WHAT IS NEEDED
Please restate the following records word for word.

------ SOURCE MATERIAL

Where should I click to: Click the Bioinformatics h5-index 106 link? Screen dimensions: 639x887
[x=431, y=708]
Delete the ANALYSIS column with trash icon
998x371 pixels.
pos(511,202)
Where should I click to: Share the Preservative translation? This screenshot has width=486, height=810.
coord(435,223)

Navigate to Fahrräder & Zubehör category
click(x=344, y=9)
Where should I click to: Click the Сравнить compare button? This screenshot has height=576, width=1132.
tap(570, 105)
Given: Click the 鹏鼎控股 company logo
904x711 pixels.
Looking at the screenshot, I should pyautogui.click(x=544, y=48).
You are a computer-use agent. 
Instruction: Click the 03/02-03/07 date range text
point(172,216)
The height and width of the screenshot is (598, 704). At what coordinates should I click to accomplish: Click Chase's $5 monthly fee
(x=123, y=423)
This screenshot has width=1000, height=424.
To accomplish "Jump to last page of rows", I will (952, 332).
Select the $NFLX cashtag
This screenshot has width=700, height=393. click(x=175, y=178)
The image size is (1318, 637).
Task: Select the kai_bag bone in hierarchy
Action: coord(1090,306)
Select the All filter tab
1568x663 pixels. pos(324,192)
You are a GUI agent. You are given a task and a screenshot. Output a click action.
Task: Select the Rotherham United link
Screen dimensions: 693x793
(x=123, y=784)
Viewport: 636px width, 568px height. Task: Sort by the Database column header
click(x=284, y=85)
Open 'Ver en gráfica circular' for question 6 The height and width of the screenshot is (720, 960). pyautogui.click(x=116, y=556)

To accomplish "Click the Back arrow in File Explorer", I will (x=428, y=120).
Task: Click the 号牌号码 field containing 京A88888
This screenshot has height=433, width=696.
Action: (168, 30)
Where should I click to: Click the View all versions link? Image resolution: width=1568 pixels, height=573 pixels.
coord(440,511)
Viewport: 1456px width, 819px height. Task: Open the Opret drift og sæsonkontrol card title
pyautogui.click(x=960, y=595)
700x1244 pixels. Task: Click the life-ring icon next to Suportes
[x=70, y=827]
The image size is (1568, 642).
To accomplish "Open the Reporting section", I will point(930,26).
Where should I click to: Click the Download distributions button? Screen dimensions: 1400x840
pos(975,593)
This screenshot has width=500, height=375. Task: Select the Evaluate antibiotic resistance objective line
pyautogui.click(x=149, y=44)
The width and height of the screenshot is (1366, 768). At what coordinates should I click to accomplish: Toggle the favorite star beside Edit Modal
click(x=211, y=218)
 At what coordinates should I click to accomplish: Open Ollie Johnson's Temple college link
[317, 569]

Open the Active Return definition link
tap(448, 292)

------------

RESPONSE AREA
Where should I click to: Click the Bioinformatics h5-index 106 link? Screen dimensions: 639x887
[x=431, y=708]
Delete the ANALYSIS column with trash icon
998x371 pixels.
pos(511,202)
Where should I click to: Share the Preservative translation? This screenshot has width=486, height=810.
coord(435,223)

Navigate to Fahrräder & Zubehör category
click(x=344, y=9)
Where should I click to: Click the Сравнить compare button? This screenshot has height=576, width=1132.
tap(570, 105)
Given: Click the 鹏鼎控股 company logo
904x711 pixels.
Looking at the screenshot, I should pyautogui.click(x=544, y=48).
You are a computer-use agent. 
Instruction: Click the 03/02-03/07 date range text
point(172,216)
The height and width of the screenshot is (598, 704). At what coordinates should I click to accomplish: Click Chase's $5 monthly fee
(x=123, y=423)
This screenshot has width=1000, height=424.
To accomplish "Jump to last page of rows", I will (952, 332).
Select the $NFLX cashtag
This screenshot has width=700, height=393. click(x=175, y=178)
The image size is (1318, 637).
Task: Select the kai_bag bone in hierarchy
Action: coord(1090,306)
Select the All filter tab
1568x663 pixels. pos(324,192)
You are a GUI agent. You are given a task and a screenshot. Output a click action.
Task: Select the Rotherham United link
Screen dimensions: 693x793
(x=123, y=784)
Viewport: 636px width, 568px height. Task: Sort by the Database column header
click(x=284, y=85)
Open 'Ver en gráfica circular' for question 6 The height and width of the screenshot is (720, 960). pyautogui.click(x=116, y=556)

To accomplish "Click the Back arrow in File Explorer", I will (x=428, y=120).
Task: Click the 号牌号码 field containing 京A88888
This screenshot has height=433, width=696.
Action: (168, 30)
Where should I click to: Click the View all versions link? Image resolution: width=1568 pixels, height=573 pixels.
coord(440,511)
Viewport: 1456px width, 819px height. Task: Open the Opret drift og sæsonkontrol card title
pyautogui.click(x=960, y=595)
700x1244 pixels. Task: Click the life-ring icon next to Suportes
[x=70, y=827]
The image size is (1568, 642).
To accomplish "Open the Reporting section", I will point(930,26).
Where should I click to: Click the Download distributions button? Screen dimensions: 1400x840
pos(975,593)
This screenshot has width=500, height=375. Task: Select the Evaluate antibiotic resistance objective line
pyautogui.click(x=149, y=44)
The width and height of the screenshot is (1366, 768). At what coordinates should I click to accomplish: Toggle the favorite star beside Edit Modal
click(x=211, y=218)
 At what coordinates should I click to accomplish: Open Ollie Johnson's Temple college link
[317, 569]

Open the Active Return definition link
tap(448, 292)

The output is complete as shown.